■ DATA FOR THIS EXERCISE

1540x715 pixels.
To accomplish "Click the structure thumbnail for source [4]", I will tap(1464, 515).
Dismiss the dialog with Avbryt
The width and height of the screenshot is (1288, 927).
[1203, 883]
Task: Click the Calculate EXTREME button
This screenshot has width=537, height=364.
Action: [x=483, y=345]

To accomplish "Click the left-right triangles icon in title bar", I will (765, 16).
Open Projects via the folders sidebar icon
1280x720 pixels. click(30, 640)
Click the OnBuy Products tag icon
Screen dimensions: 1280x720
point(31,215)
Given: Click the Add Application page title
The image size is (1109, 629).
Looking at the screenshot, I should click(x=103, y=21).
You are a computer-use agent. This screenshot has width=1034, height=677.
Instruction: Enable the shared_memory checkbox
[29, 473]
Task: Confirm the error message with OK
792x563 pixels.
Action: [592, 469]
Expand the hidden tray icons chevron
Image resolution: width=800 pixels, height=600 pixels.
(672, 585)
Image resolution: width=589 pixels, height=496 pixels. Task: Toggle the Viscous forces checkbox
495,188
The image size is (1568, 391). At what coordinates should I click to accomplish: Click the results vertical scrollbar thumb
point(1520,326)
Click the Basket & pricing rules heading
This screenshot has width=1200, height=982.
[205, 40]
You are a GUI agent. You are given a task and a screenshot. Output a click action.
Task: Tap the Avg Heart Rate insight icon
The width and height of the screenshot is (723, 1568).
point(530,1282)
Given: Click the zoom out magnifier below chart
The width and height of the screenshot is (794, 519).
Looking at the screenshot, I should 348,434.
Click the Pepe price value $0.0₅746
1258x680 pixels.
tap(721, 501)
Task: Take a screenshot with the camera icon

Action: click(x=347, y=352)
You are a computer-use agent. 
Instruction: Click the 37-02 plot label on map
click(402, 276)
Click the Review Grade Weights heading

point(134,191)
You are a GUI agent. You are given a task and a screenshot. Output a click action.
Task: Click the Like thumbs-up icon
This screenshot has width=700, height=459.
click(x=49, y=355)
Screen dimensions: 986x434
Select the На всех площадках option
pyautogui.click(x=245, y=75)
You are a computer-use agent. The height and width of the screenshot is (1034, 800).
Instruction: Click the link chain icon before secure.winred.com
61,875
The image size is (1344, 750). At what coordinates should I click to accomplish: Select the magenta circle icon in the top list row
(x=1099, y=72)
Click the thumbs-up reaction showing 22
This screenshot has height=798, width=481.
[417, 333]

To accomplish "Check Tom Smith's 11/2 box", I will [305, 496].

■ YOUR GOAL
From the line holding "You are a computer-use agent. The" to the last line of the data above, copy every line exactly and include nothing more.

■ COMPLETED TASK
You are a computer-use agent. The height and width of the screenshot is (1034, 800).
Instruction: Click the link chain icon before secure.winred.com
61,875
The image size is (1344, 750). At what coordinates should I click to accomplish: Select the magenta circle icon in the top list row
(x=1099, y=72)
Click the thumbs-up reaction showing 22
This screenshot has height=798, width=481.
[417, 333]

To accomplish "Check Tom Smith's 11/2 box", I will [305, 496].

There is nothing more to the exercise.